A collection of essays about immigration and race in Britain has beaten bestsellers including Harry Potter and the Cursed Child and The Girl on the Train to be named readers' favourite book of 2016.
The Good Immigrant, which was written entirely by writers of colour, won more than 50,000 votes from the public at the first Books Are My Bag Readers’ awards, reported The Guardian.
The book, published in September, was edited by author Nikesh Shukla, who funded its publication on crowdfunding publisher Unbound in just three days.
Coincidentally, JK Rowling was among a group of authors to show their early support, donating £5,000 to the cause last year. David Nicholls, Jonathan Coe and Evie Wyld also made pledges.
I think this will be an important, timely read.
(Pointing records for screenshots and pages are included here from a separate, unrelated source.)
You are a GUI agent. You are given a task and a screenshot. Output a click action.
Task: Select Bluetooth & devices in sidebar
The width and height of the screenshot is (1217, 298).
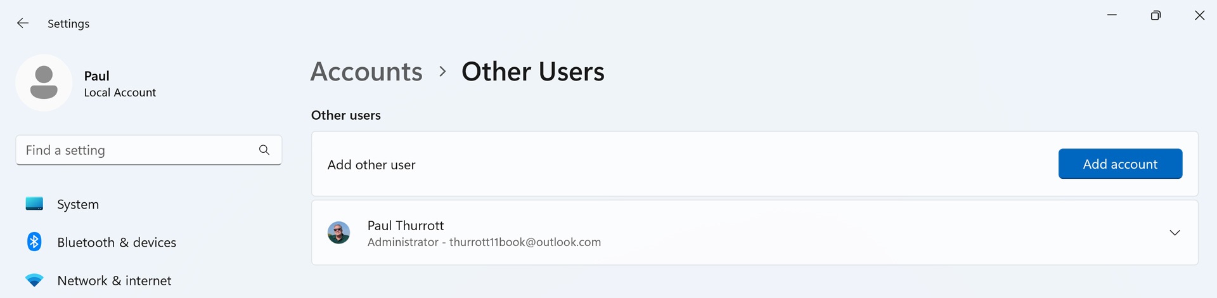[117, 242]
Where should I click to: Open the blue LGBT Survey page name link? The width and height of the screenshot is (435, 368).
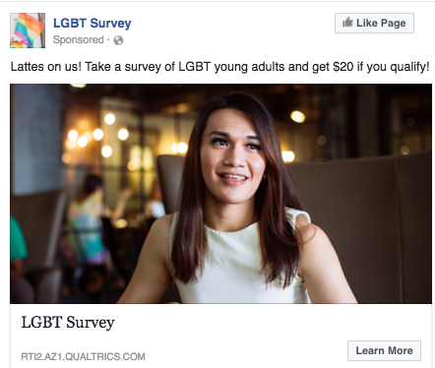(x=93, y=24)
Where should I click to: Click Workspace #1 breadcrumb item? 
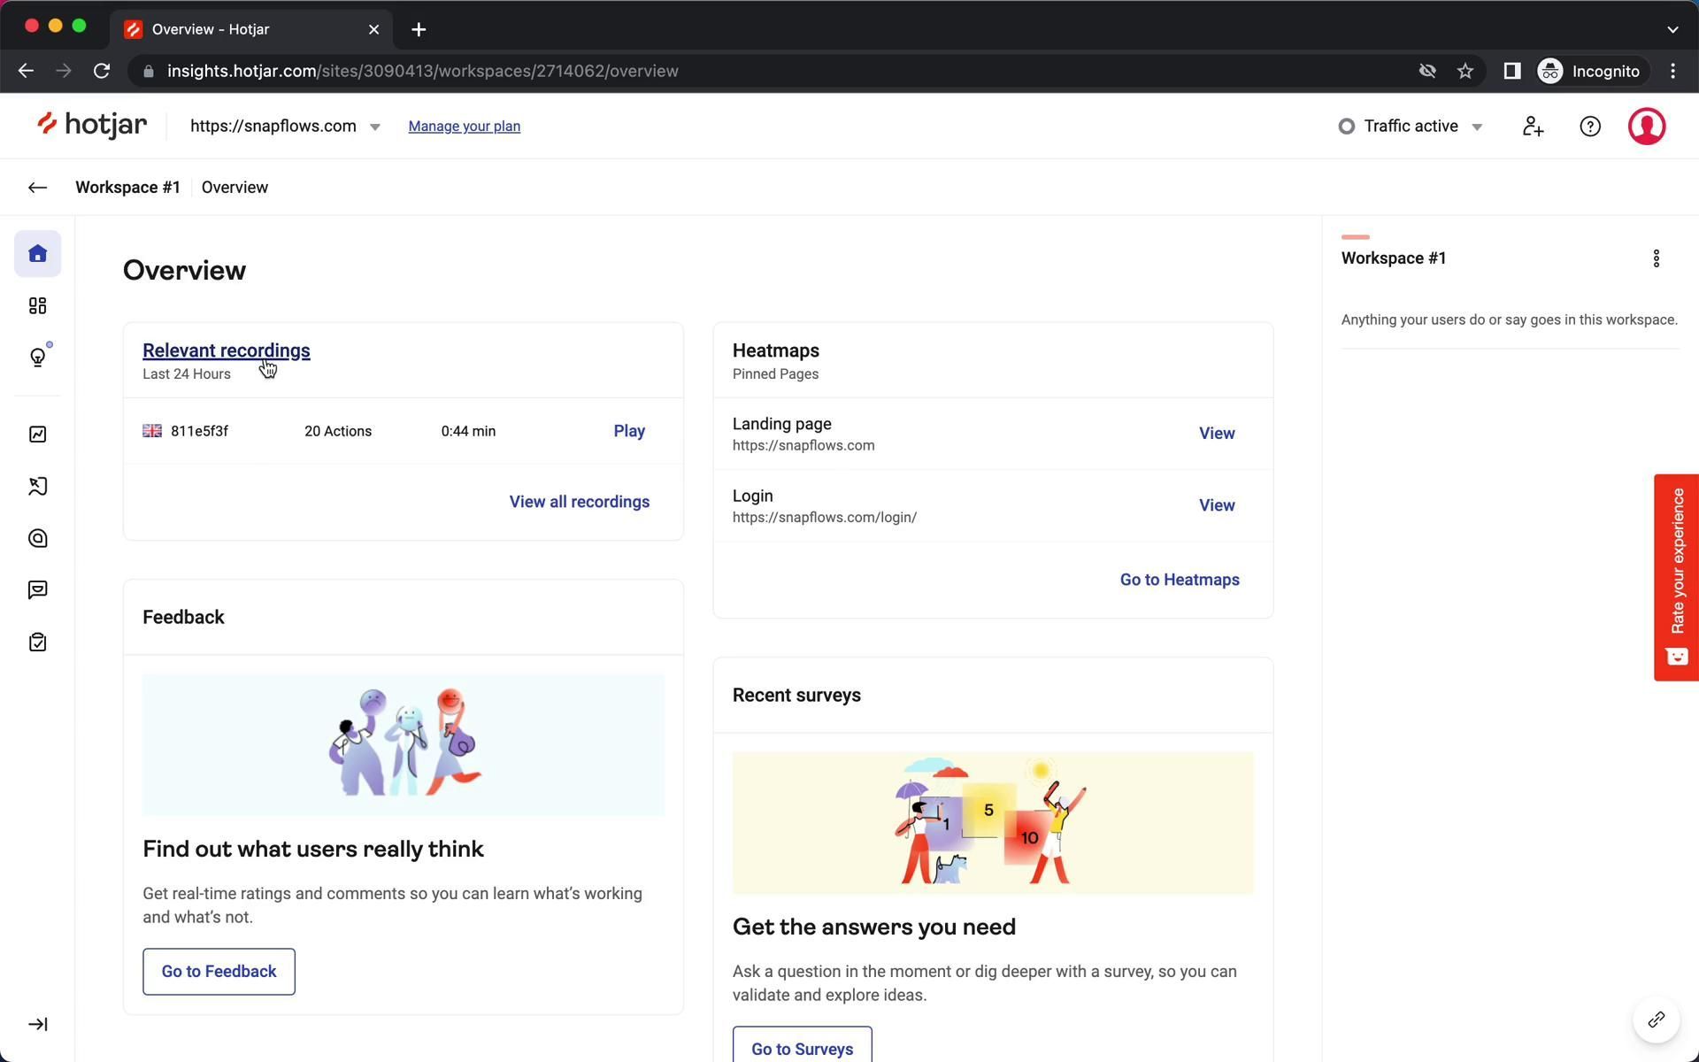click(127, 188)
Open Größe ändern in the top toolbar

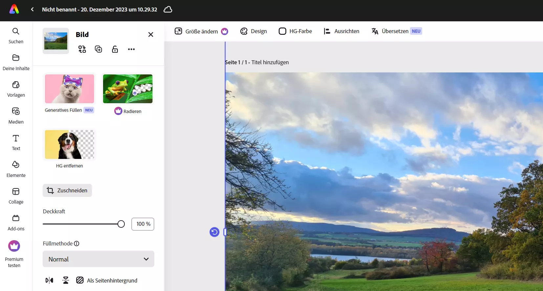201,31
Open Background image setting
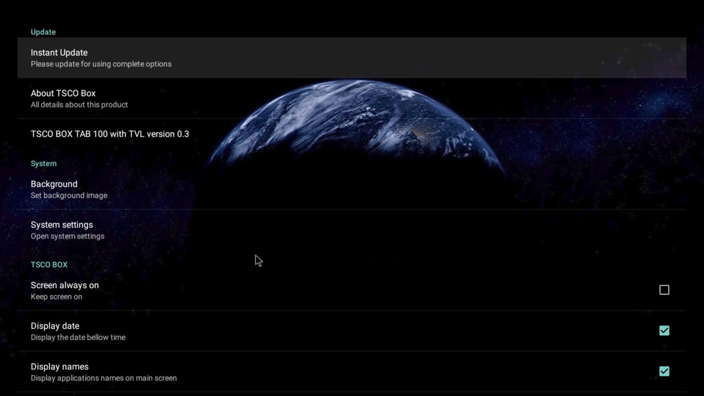The height and width of the screenshot is (396, 704). tap(54, 184)
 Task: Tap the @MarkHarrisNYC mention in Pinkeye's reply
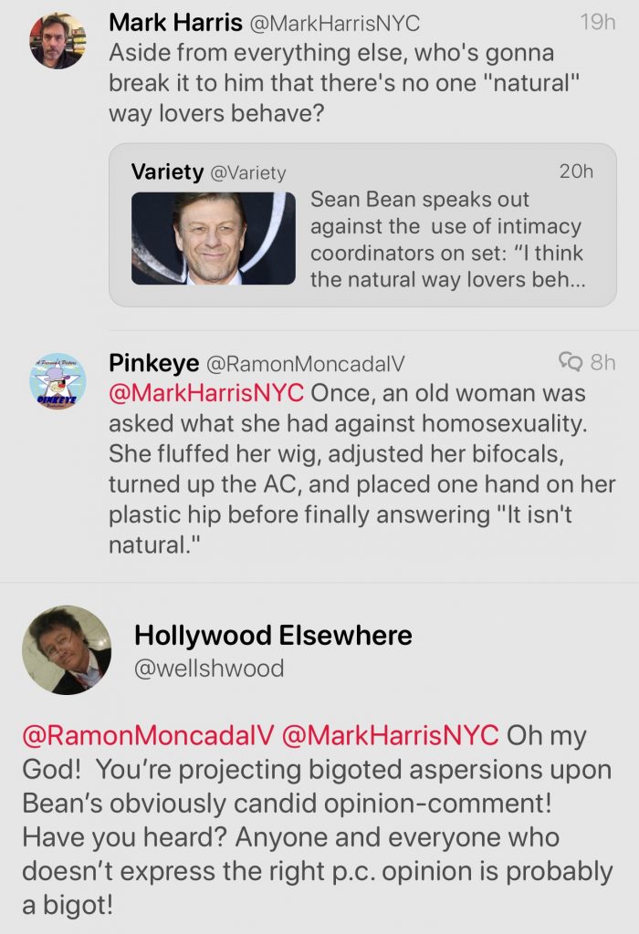coord(206,394)
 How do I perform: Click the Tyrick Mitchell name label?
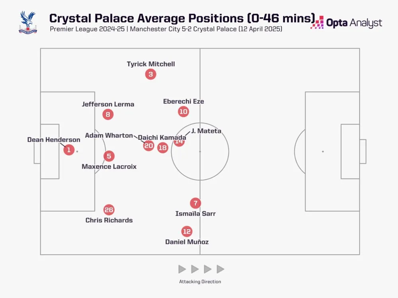click(x=151, y=64)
Help fund 'The Good Immigrant' (I've donated at link below) https://t.co/iWWuqGW0GG
— J.K. Rowling (@jk_rowling) December 3, 2015
Shukla wanted to give a platform to British writers of colour, who he said “aren’t represented and struggle to find interest from mainstream publishers”, i news reported.
He said the anti-immigrant rhetoric we are currently seeing in Britain is “toxic” and that he believes the book “give[s] the narrative around being ‘other’ in this country back to the people who are othered”.
However, he said it wasn't a "political manifesto", telling i news that he began working on it long before the EU referendum in June and the subsequent surge in hate crime against migrants.
“We’re not, the writers in the book, all spokespeople for our race and our communities,” he told i news, adding that the book allowed contributors to tell their own stories in their own way.
He also urged the media to give writers of colour more "time and space", adding that: “The narrative around immigration is never owned by immigrants…and it’s our story to tell.”
The amount of coverage that interim Ukip leader Nigel Farage is given, by contrast, is "astounding", Shukla said.
Among the contributors to The Good Immigrant are journalist Bim Adewunmi, who wrote about tokenism in popular culture, and the actor and rapper Riz Ahmed, who recalled his annoyance at being stopped by airport security.
Other books to win at the Books Are My Bag readers' awards in other categories were Grief is the Thing with Feathers by Max Porter (fiction), Reasons to Stay Alive by Matt Haig (non-fiction), The Road to Little Dribbling: More Notes From a Small Island by Bill Bryson (biography and autobiography), and The Essex Serpent by Sarah Perry, cover design by Peter Dyer (beautiful book award).
If it's good enough for 50,000 voters, it's good enough for us. We'll be adding The Good Immigrant to our Christmas lists.